Algumas vezes o tratamento clínico (midriáticos, óculos, oclusão) pode ser indicado em cataratas parciais, mas o tratamento é basicamente cirúrgico. A retirada da catarata pode ser realizada por várias técnicas (facectomia extracapsular, lensectomia via pars-plana, facoemulsificação), com implante ou não de lente intra-ocular. A técnica utilizada depende das características da catarata e de diversos fatores como a idade do paciente, presença da catarata em um ou ambos os olhos, mal formações associadas e até pela preferência do cirurgião.
   O acompanhamento pós-operatório é fundamental para o desenvolvimento visual pois podem surgir diversas complicações que devem ser tratadas prontamente, inclusive com novas intervenções cirúrgicas. As principais complicações são inflamações intra-oculares, glaucoma e opacidades secundárias no eixo visual
Uso de óculos, lentes de contato e oclusores além da correta estimulação são também fundamentais para o desenvolvimento visual da criança.
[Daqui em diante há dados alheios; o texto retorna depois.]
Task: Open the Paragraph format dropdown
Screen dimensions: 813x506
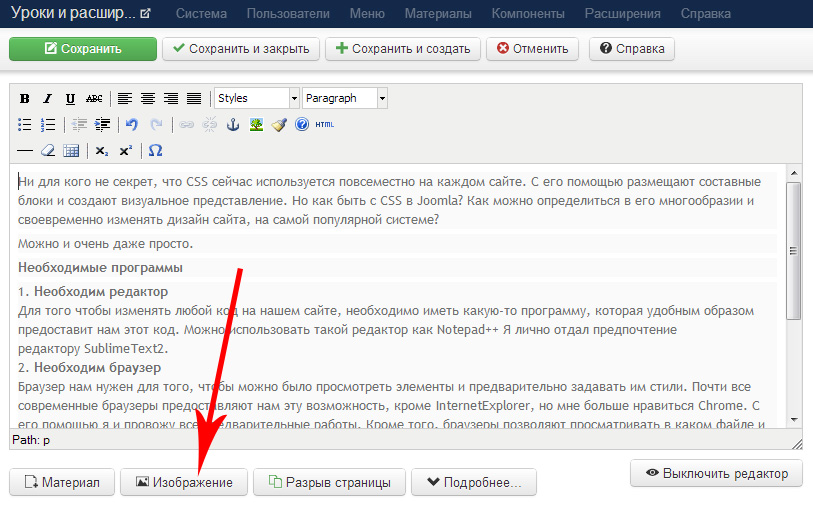Action: click(344, 98)
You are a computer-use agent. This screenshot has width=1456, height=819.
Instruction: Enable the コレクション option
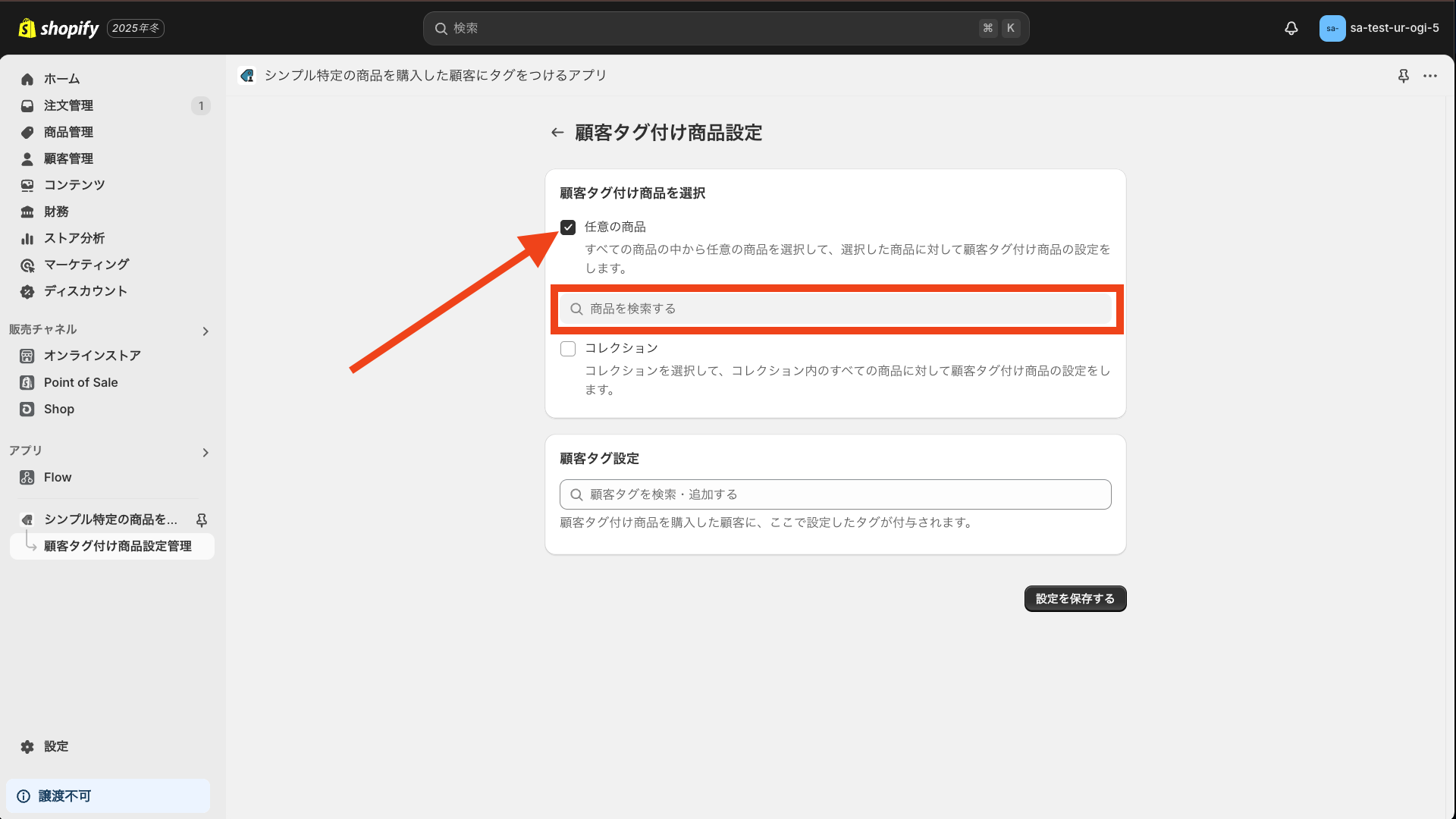tap(567, 348)
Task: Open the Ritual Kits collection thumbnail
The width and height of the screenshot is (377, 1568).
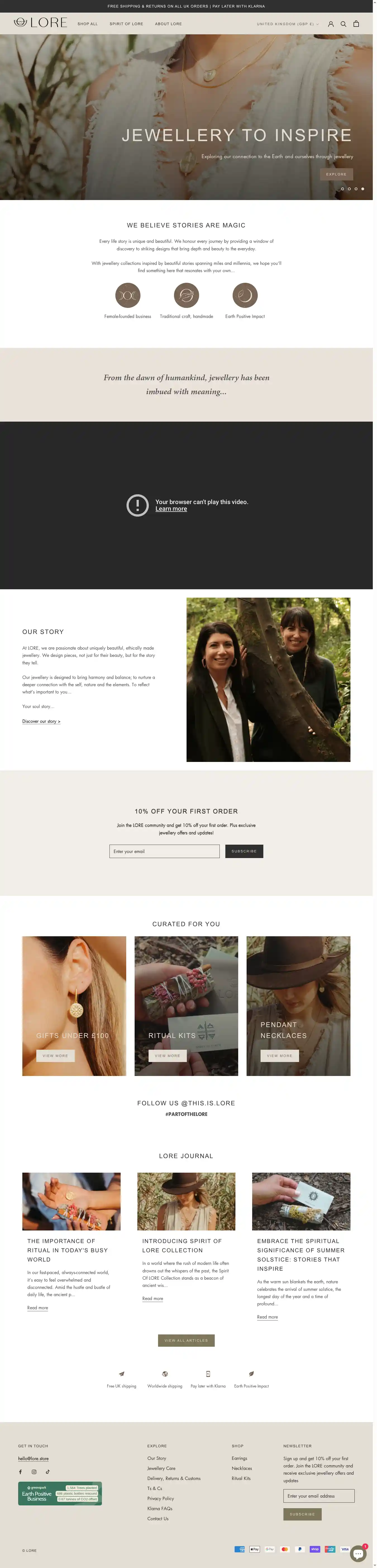Action: [186, 1006]
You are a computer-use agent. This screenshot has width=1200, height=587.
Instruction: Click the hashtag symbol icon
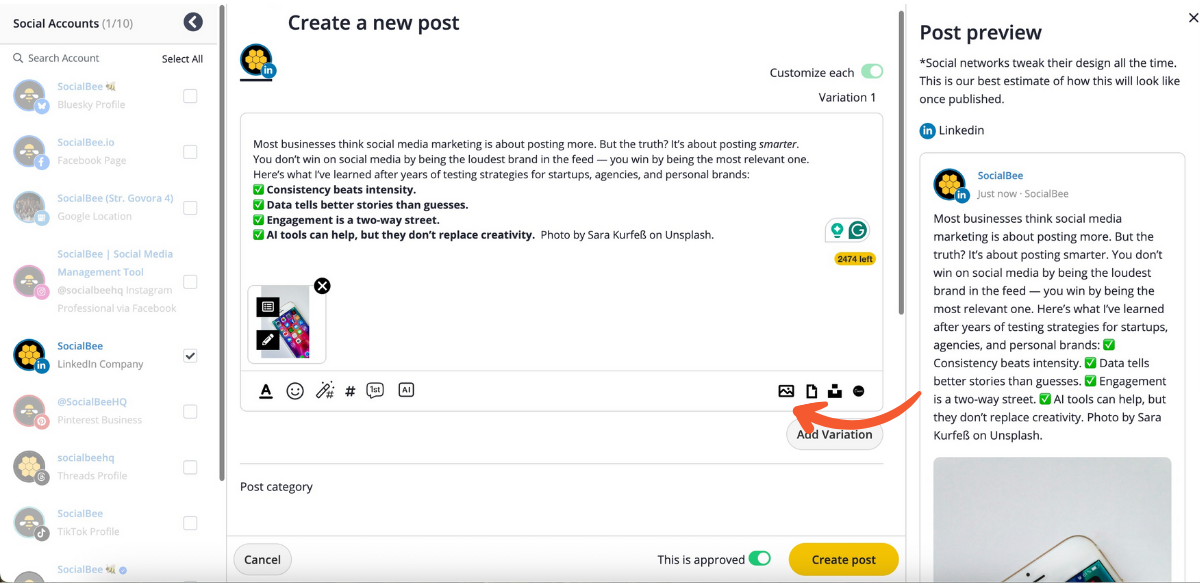[350, 392]
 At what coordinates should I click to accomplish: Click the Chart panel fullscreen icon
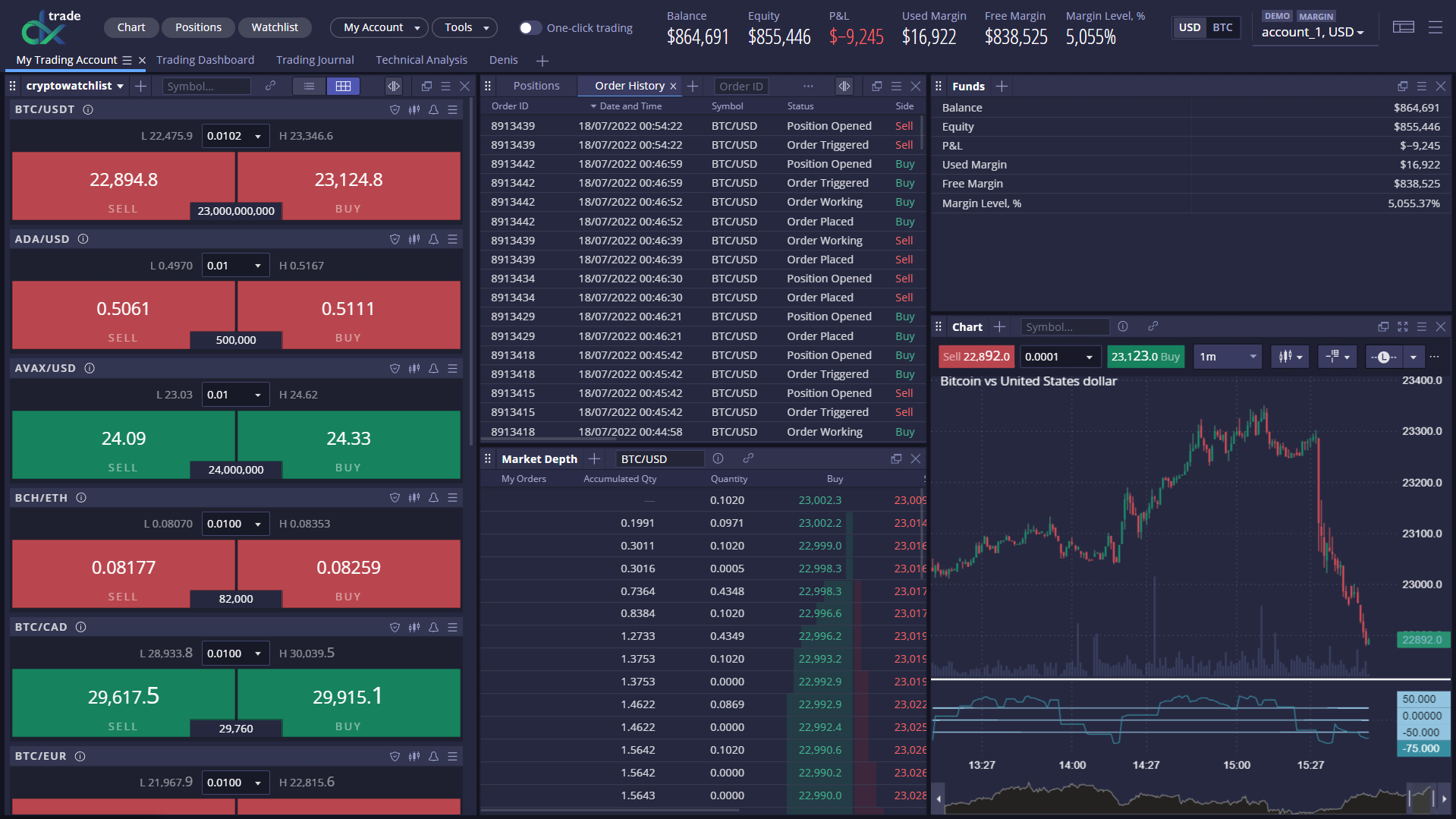click(1402, 327)
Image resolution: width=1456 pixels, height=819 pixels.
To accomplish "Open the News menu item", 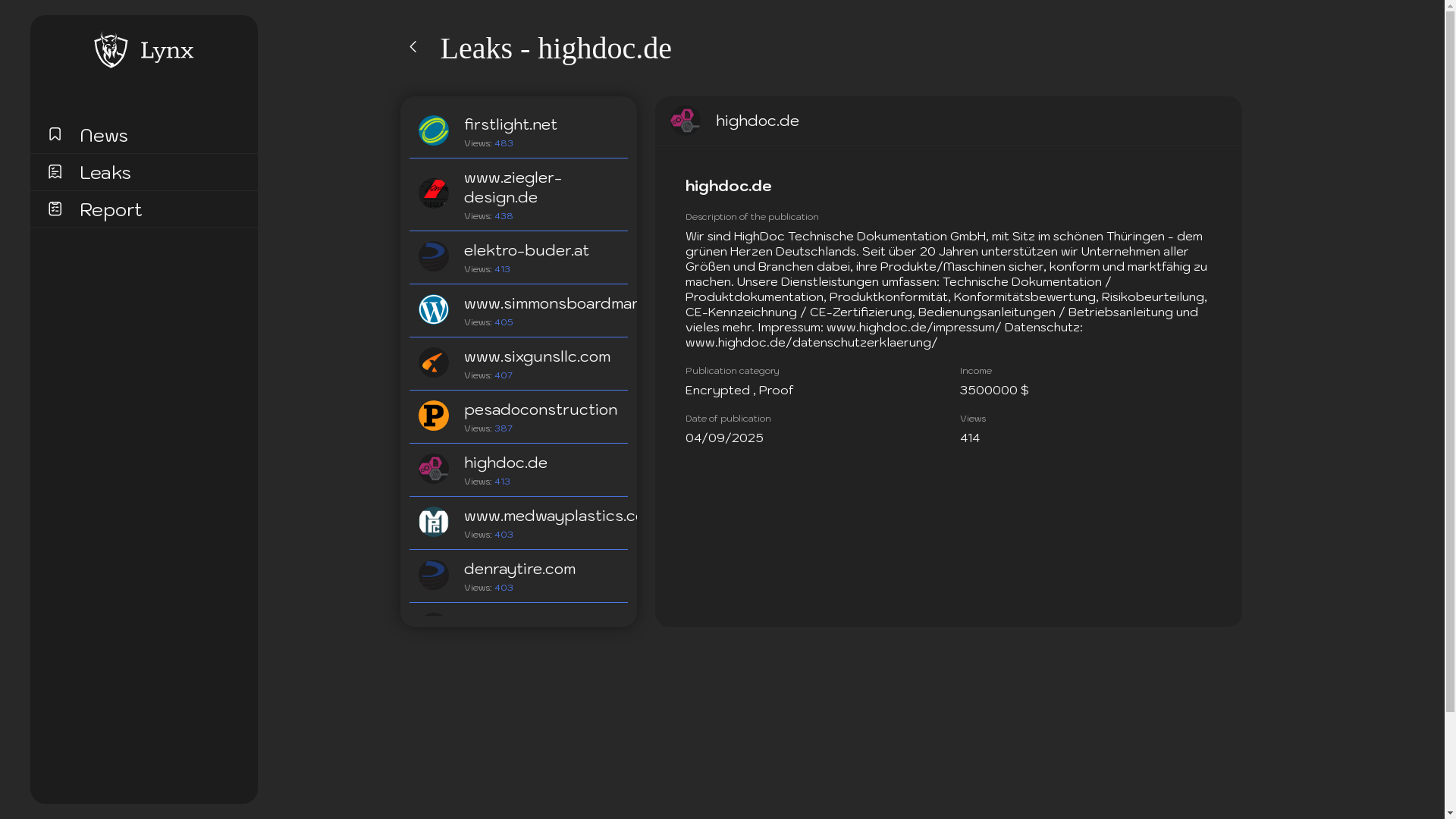I will point(104,136).
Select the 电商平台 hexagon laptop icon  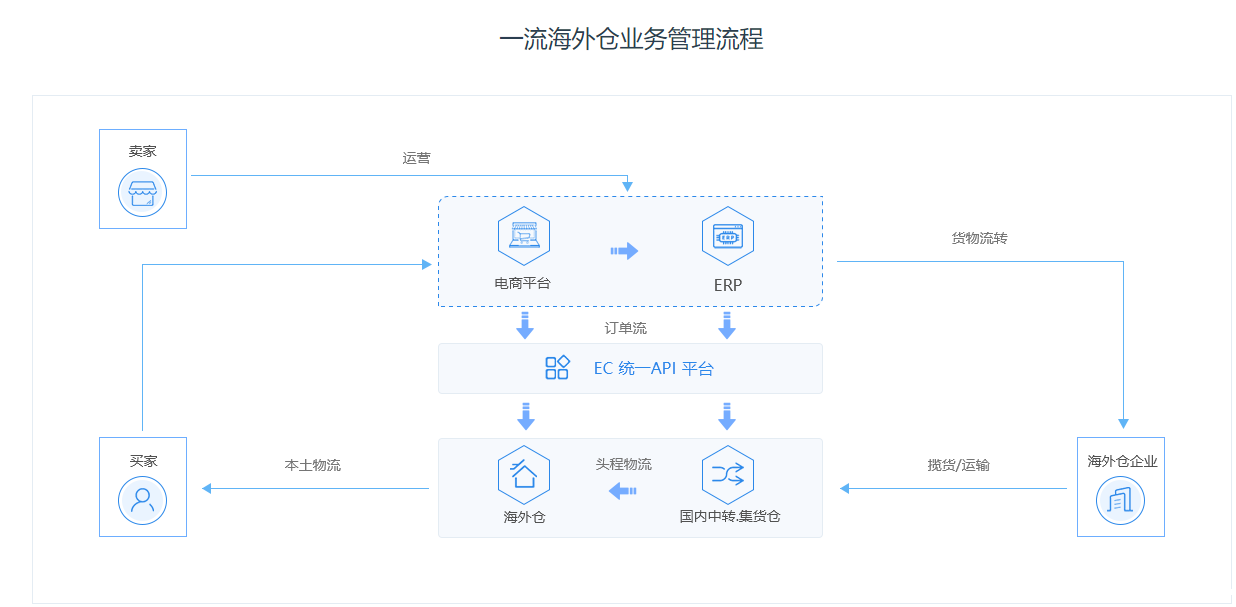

Sem estas medidas e total comprometimento dos pais, mesmo uma cirurgia tecnicamente perfeita pode levar a uma criança com visão muito baixa no olho operado

IMPORTANTE:

• A principal forma de se diagnosticar a catarata infantil em tempo hábil para um tratamento adequado é
é o teste do reflexo vermelho (“TESTE DO OLHINHO”) nas primeiras 24 horas de vida, ou seja, antes da alta da maternidade (deverá ser repetido nas consultas de rotina do bebê no primeiro ano de vida). O exame deve serrealizado pelo pediatra/neonatologista, em sala escura, utilizando-se um oftalmoscópio direto a uma distância de 20 cm a um metro do olho da criança. Um reflexo vermelho semelhante ao observado em fotografias com flash é observado em olhos sem alteração de transparência(cristalino ou outras estruturas intra-oculares.
A ausência do reflexo indica opacidade e o paciente deve ser encaminhado com urgência para investigação detalhada com oftalmologista.
• Os melhores resultados de cirurgias para cataratas congênitas são observados quanto são realizadas nas primeiras 12 semanas de vida.
• Crianças em uso de corticosteróides, principalmente por tempo prolongado, devem ser avaliadas por oftalmologistas para investigação de cataratas e glaucomas que podem se desenvolver.
• Prevenção das doenças infecciosas congênitas, principalmente rubéola e toxoplasmose, podem diminuir significativamente o número de crianças acometidas pela catarata infantil.

Foto 1: Fotografia de criança demonstrando reflexo vermelho normal em ambos os olhos, mostrando ausência de catarata.

Foto 2: Fotografia de discreta catarata polar anterior (seta). Esta catarata não precisa ser operada neste estágio pois não compromete visão mas precisa ser acompanhada pois tem tendência a aumentar de tamanho.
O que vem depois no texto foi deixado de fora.